Didacus Malowa, a journalist at TUKO.co.ke, brings over three years of experience covering politics and current affairs in Kenya.

Russian President Vladimir Vladimirovich Putin has issued a direct challenge to the United States.

Putin proposed a “high-technology duel” to test the effectiveness of Russia’s latest hypersonic ballistic missile, the Oreshnik.

The head of state made the proposition during his annual end-of-year press conference, a platform he often uses to assert Russia’s strength.

Military.com reports the Oreshnik missile, named after the Russian word for hazel tree, is an advanced intercontinental ballistic missile (ICBM) capable of carrying both conventional and nuclear warheads.

It reportedly reaches speeds up to 8,500 miles per hour, making it a formidable addition to Russia’s arsenal.

What is Putin’s challenge to US and allies

Putin’s challenge involves the US selecting a target to defend, against which Russia would launch the Oreshnik on Kyiv to demonstrate its ability to penetrate advanced missile defence systems.

“We’re ready for such an experiment,” expressing confidence that Western technology “stands no chance” against this new weapon.

In November, Russia deployed the Oreshnik against a military facility in Dnipro, Ukraine, marking its first known use in combat.

This action was framed as retaliation for Ukraine’s use of Western-supplied missiles, such as the US ATACMS and British Storm Shadow, in strikes against Russian territories.

How did Ukraine respond to Putin

Ukrainian President Volodymyr Zelensky responded to Putin’s challenge, questioning the rationality of such a proposal.

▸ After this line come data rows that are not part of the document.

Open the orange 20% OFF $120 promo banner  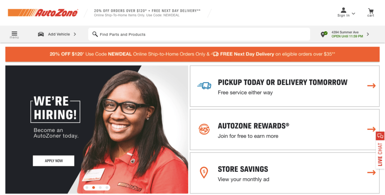(192, 54)
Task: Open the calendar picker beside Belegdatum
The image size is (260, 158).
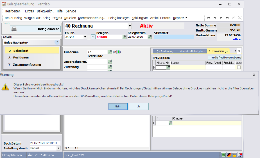Action: tap(150, 37)
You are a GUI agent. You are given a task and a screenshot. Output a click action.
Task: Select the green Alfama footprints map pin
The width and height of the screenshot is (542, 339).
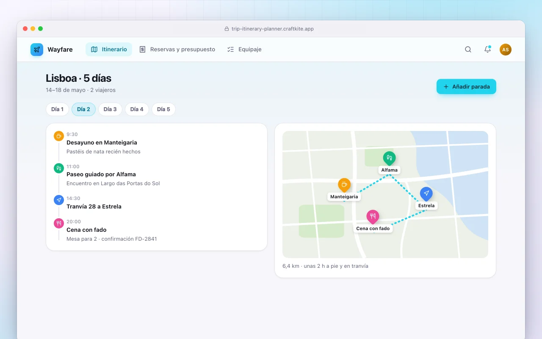(x=389, y=158)
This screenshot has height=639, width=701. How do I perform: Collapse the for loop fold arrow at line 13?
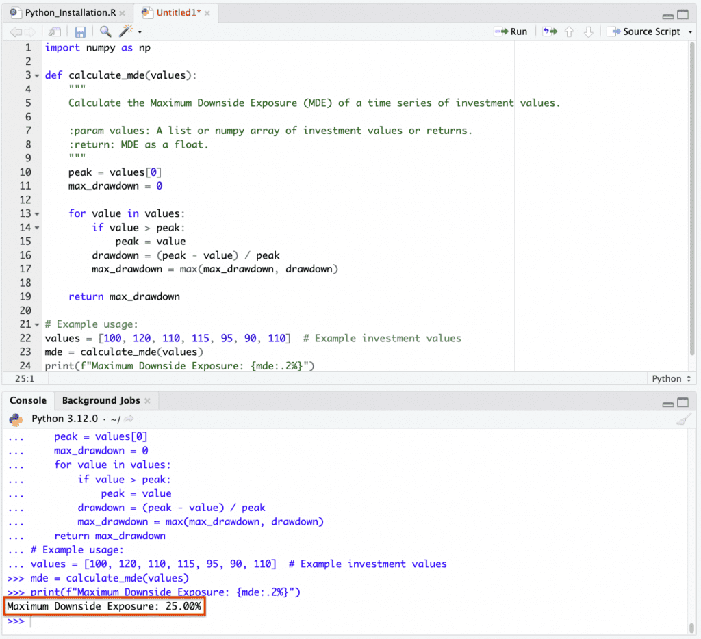37,214
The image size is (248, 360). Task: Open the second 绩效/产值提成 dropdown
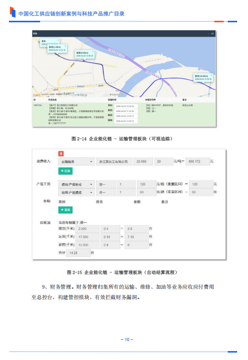[76, 192]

“Do you think he is a sane person?” Zelenskyy posed to reporters at his latest news conference as reported by Al Jazeera.

He went on to say that Ukraine and Russia had failed to strike an agreement during early-war discussions in Istanbul.

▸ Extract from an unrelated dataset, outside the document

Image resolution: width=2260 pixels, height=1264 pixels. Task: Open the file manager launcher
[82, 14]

This comes after Putin stated that a tentative deal agreed by Russian and Ukrainian negotiators in Istanbul during the early weeks of the war may serve as the foundation for future conversations.

“Ukraine did not agree to the ultimatum from the Russian Federation. Ukraine did not sign anything, no agreements existed. There was a response to the ultimatum from the Russian Federation,” he declared.